Lines on locating words and elements

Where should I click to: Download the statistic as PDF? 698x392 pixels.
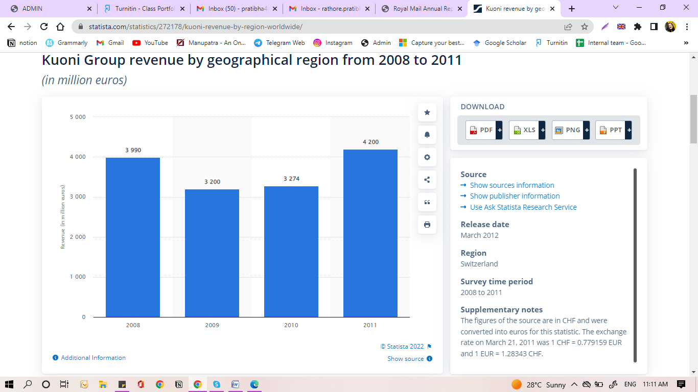coord(481,130)
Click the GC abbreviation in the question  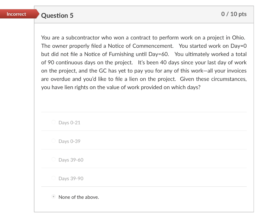103,71

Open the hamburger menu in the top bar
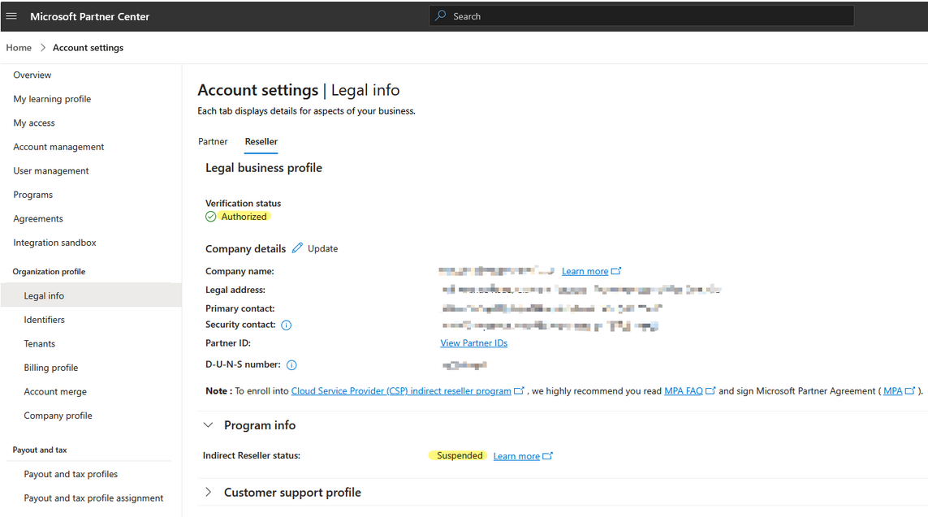click(x=11, y=15)
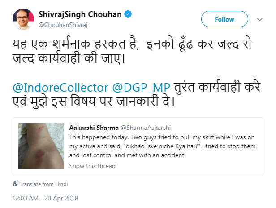
Task: Open the 12:03 AM tweet timestamp
Action: (x=45, y=198)
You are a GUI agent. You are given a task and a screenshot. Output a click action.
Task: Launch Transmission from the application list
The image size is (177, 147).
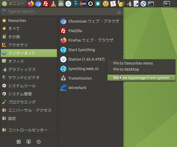[80, 78]
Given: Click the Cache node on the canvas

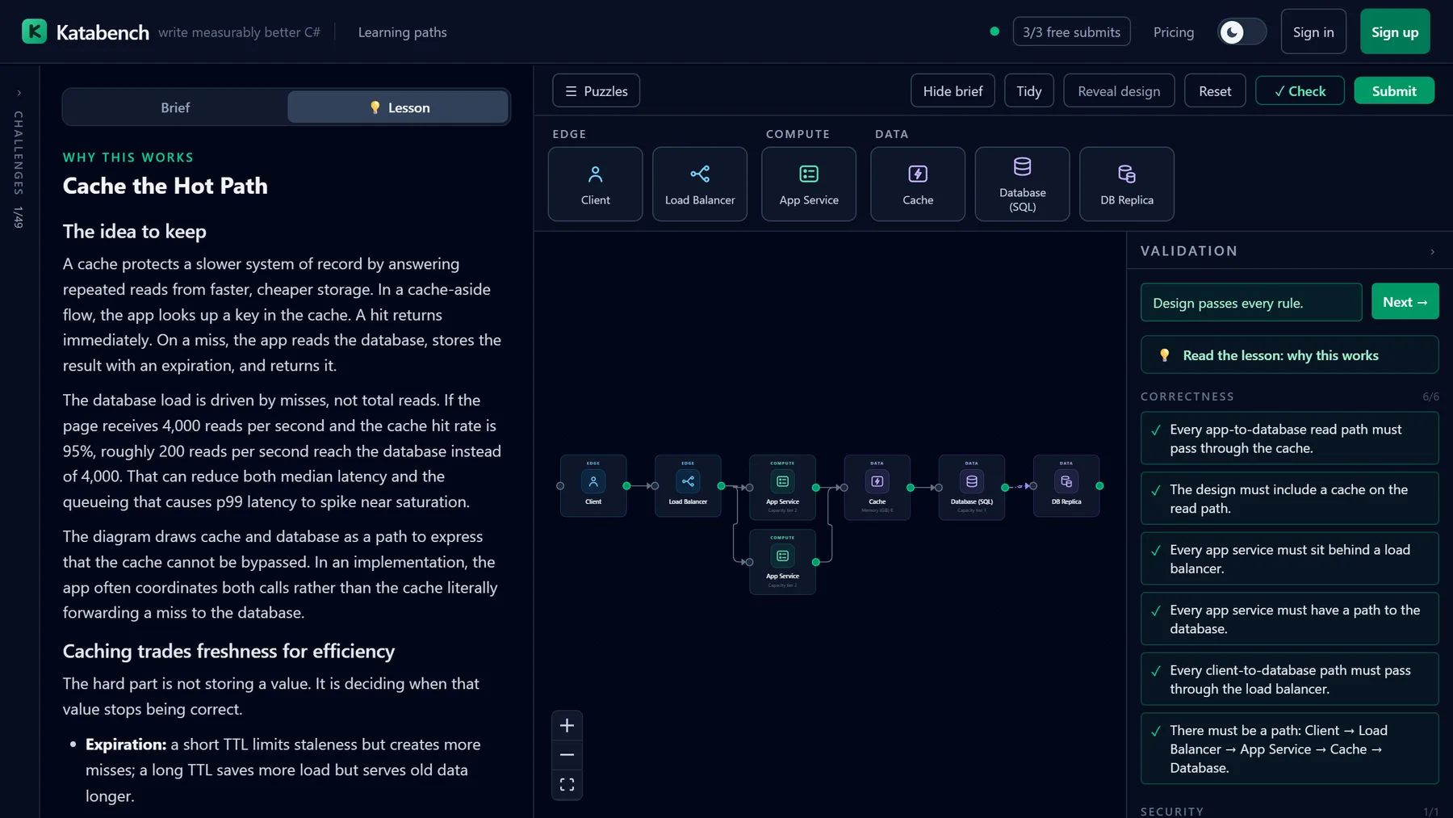Looking at the screenshot, I should [x=877, y=487].
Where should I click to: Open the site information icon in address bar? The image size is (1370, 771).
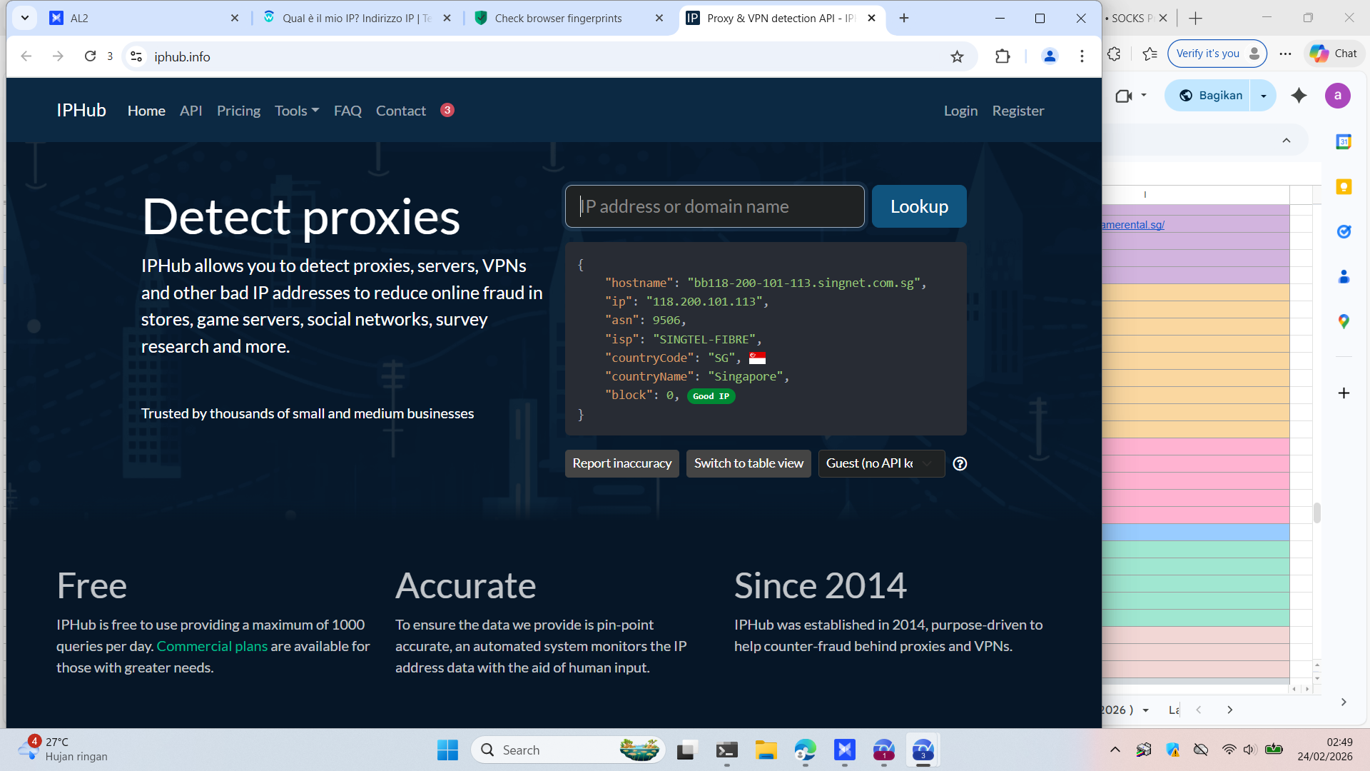(136, 56)
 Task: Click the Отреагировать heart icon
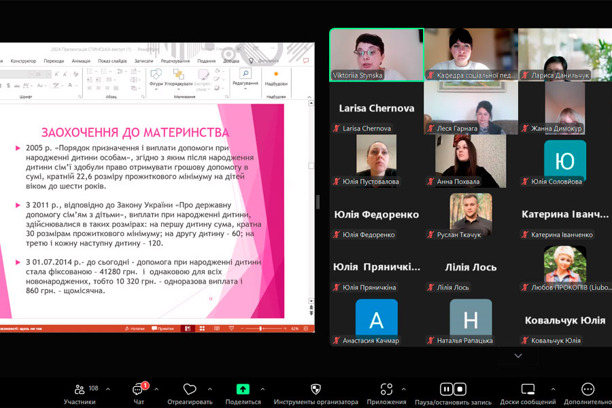[190, 390]
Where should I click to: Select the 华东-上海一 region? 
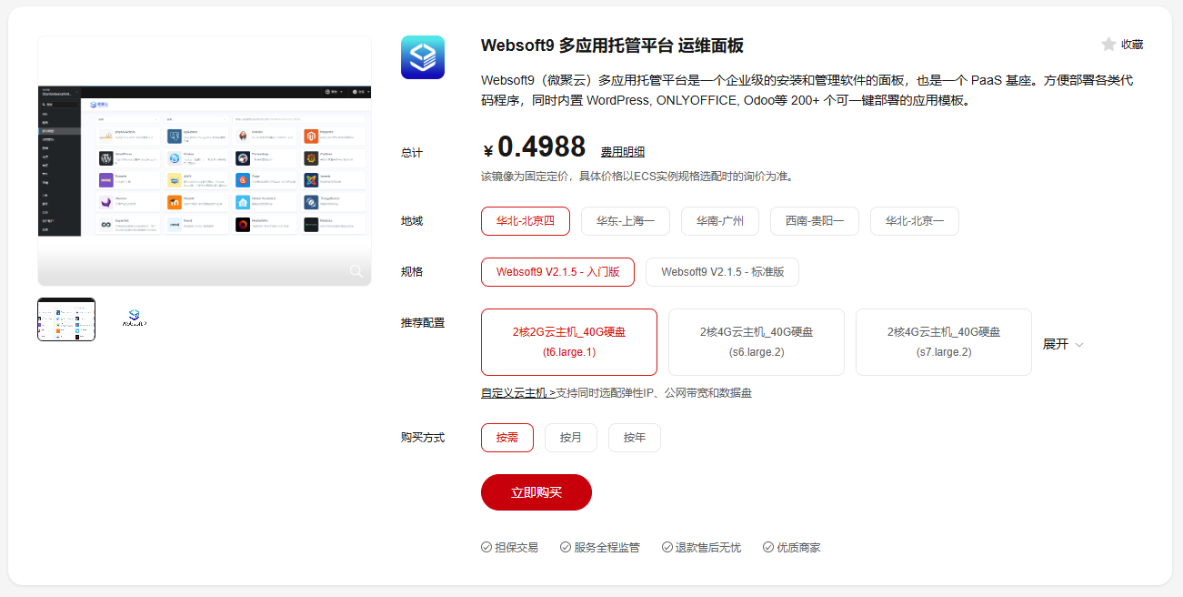click(x=625, y=220)

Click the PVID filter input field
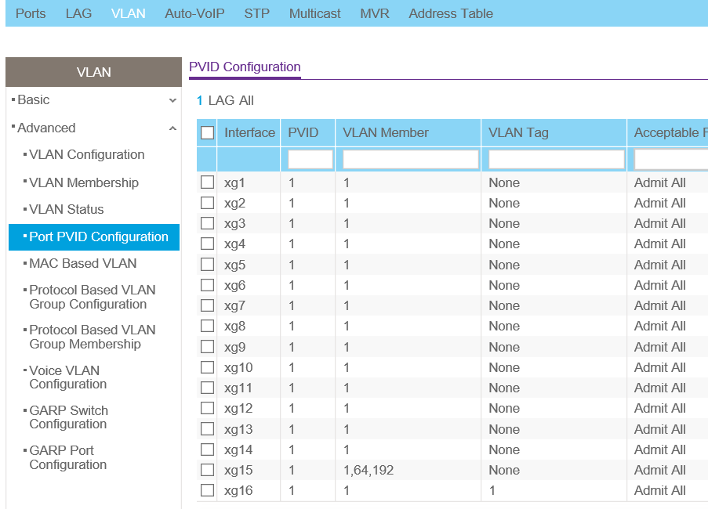pos(310,160)
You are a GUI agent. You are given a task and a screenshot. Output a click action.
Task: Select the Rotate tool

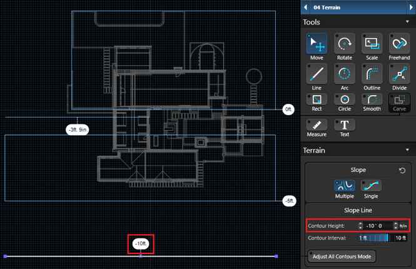click(344, 44)
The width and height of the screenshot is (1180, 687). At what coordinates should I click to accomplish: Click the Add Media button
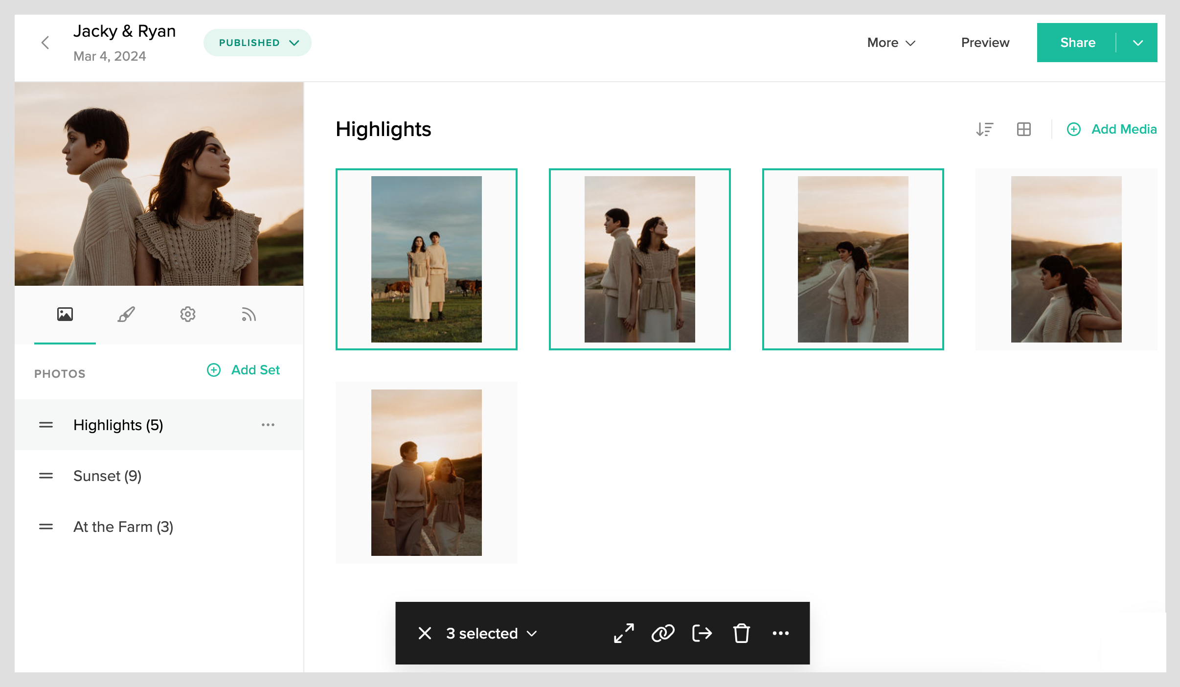[1112, 129]
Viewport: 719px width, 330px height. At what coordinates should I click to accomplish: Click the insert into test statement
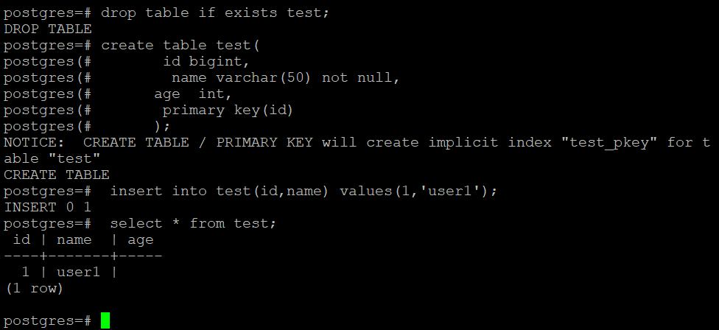pos(304,191)
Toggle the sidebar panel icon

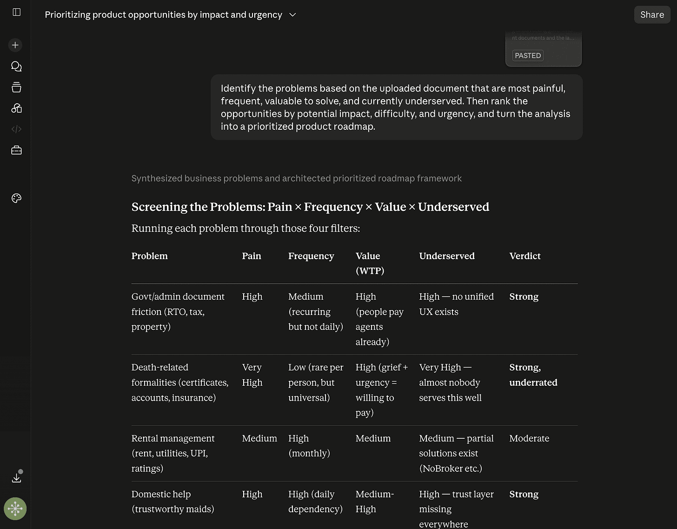[17, 12]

▸ **PROBLEM REQUIREMENTS**:
Count how many of the lines above contain the string "size", and reply with the number alone.

▸ **ANSWER TO THE EXERCISE**:
2